I don't have many good pictures.. I'm still learning the art of getting good pics of a white pink-eyed rat with my ancient camera. There's another pic of her in general section, and if you see that picture, yes, that is Kismet under her. Don't even get me started on the (once again) broken quarantine. I was out of the house less than 3 hours, and I come back to find the two of them curled up together in Kismet's cage. Apparently, family members just can't understand that when I keep rats in separate cages in separate rooms, there IS actually a reason for that. So I just left them together. If Magic is sick, it's too late for Kismet already, so hopefully she's as healthy as she seems.










Magic is very sweet, and already licks my fingers. She doesn't like being picked up very much, but she's already becoming a good shoulder-rider  And did I mention her fur is incredibly soft? I've never had a rat as soft as she is. I wanted to rub her against my cheek, but I didn't think she'd like that ^_^










I wanted to get a good face shot of her for my signature picture, but they just weren't turning out. I'll keep trying though - she is so adorable


----------



## DFW_Rat_Luvr (Aug 29, 2007)

She's gorgeous 
And I love the names, btw


----------



## Squeak (Sep 4, 2007)

Oh my gosh she is adorable. Your very creative in your names, Magic ... that's got be one of the best names I've ever heard!


----------



## rattielover2007 (Aug 30, 2007)

very pretty.


----------



## Mana (Apr 22, 2007)

Thank you guys! Usually their names come to me pretty quickly, but Magic's name eluded me all day.. nothing seemed to fit her. I actually thought about calling her Enigma for a while because of that :lol: But then it struck me, and Magic she is!


----------



## Lunachick (Aug 15, 2007)

She's definitely very cute. I do love her name as well.


----------



## DonnaK (Feb 8, 2007)

So cute!

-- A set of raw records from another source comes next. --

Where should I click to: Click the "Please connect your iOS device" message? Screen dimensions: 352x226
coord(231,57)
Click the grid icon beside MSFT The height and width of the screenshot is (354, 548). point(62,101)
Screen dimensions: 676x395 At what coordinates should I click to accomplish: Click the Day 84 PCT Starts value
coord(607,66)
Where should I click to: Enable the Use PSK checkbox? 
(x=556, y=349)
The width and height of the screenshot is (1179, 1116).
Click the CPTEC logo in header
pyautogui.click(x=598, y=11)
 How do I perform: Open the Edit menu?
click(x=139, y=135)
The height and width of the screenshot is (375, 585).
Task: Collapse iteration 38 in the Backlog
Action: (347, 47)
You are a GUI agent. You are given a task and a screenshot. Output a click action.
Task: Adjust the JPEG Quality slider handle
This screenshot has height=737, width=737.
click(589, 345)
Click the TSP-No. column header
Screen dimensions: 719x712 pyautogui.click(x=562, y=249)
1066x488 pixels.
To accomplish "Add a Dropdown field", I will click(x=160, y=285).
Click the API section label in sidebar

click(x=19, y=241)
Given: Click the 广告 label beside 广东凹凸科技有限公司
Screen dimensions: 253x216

She reminds me of when we got our little PEW fuzzbucket... she's not so little anymore, though! :lol:


----------



## Inesita (Feb 18, 2007)

Aw, adorable!


----------



## sonoma (May 26, 2007)

Aww...what a cute baby! Congrats Mana!


----------



## baebeetigress (Sep 6, 2007)

Aw I love the pic in the tube thats adorable


----------



## Matt (Jun 14, 2007)

Is the yellow mesh there so rats do not to slip?

Very very cute rattie Mana.


----------



## Mana (Apr 22, 2007)

Thank you! She really is adorable 

The mesh (which is actually the bottom of one of the cages, but I took it out since it had a slide-out pan I didn't need to utilize for that purpose) is mainly for the back of the desk - Coconut fell off the back once, probably because there's a mirror behind it so she couldn't really see the small gap. I put up a piece of cardboard back there first, but the rats kept trying to get behind it, so this is added security. It also adds space in the front, which we all enjoy!


----------



## Zoey (Sep 11, 2007)

All I see are little red X's *bummer*


----------